Exercise inputs Block Start

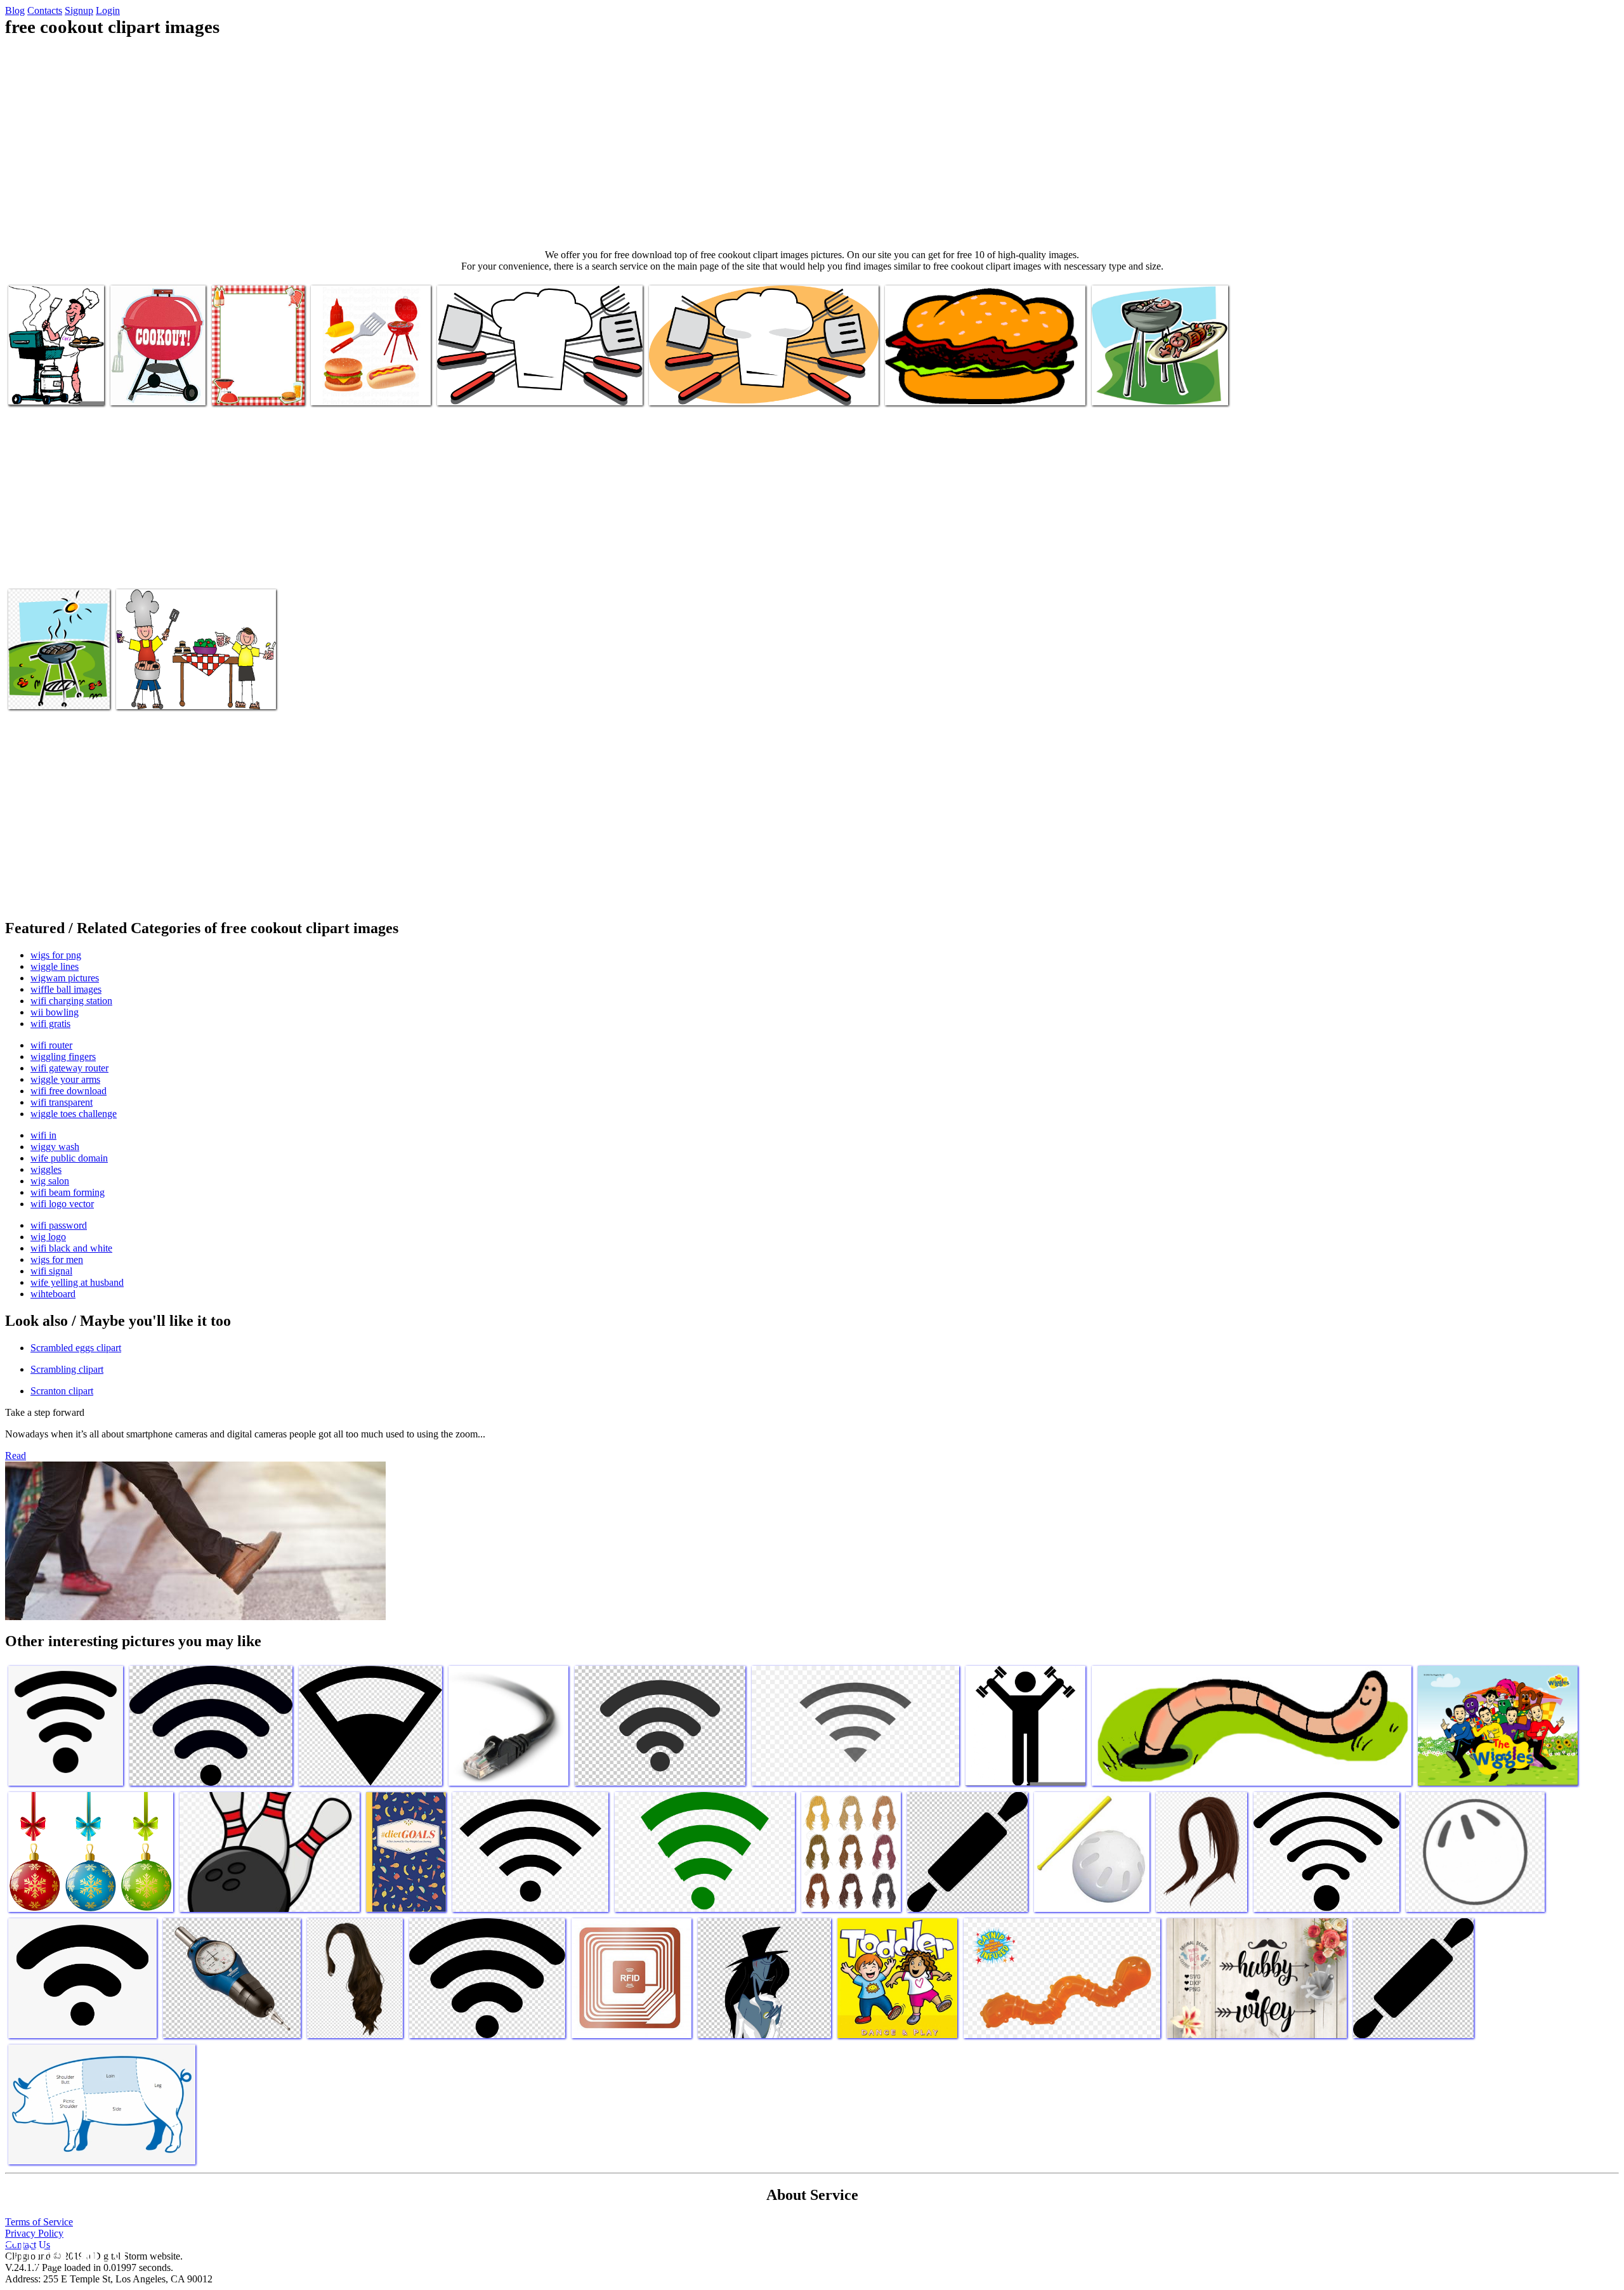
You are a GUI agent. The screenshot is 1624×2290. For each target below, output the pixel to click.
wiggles (46, 1169)
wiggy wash (54, 1146)
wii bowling (54, 1012)
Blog (15, 10)
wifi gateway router (69, 1068)
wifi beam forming (67, 1192)
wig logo (48, 1236)
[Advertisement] (812, 143)
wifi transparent (61, 1102)
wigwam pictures (64, 977)
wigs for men (56, 1259)
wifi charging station (71, 1000)
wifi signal (51, 1271)
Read (15, 1455)
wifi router (51, 1045)
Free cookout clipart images (364, 388)
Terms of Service (39, 2221)
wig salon (49, 1180)
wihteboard (52, 1293)
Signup (79, 10)
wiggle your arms (65, 1079)
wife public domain (69, 1158)
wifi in (43, 1135)
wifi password (58, 1225)
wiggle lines (54, 966)
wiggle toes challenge (73, 1113)
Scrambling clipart (66, 1369)
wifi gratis (50, 1023)
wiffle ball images (66, 989)
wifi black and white (71, 1248)
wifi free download (68, 1090)
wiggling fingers (63, 1056)
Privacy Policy (34, 2233)
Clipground (63, 2251)
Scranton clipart (61, 1390)
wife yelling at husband (77, 1282)
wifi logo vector (62, 1203)
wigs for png (55, 955)
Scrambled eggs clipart (75, 1347)
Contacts (44, 10)
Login (108, 10)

Exercise inputs Block End

__Exercise description__:
Every line above that holds the word "images" is to be found and copied.

__Solution for this exercise__:
Free cookout clipart images (364, 388)
wiffle ball images (66, 989)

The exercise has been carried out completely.